- The task:
From the line that includes "You are a GUI" down to the final line of the data below, copy every line exactly and leave the rest out.

── Material for this task

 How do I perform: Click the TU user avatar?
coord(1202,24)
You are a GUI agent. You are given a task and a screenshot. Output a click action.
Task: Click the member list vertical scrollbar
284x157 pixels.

────

- Answer box:
You are a GUI agent. You are given a task and a screenshot. Output a click action.
Task: Click the member list vertical scrollbar
284x157 pixels.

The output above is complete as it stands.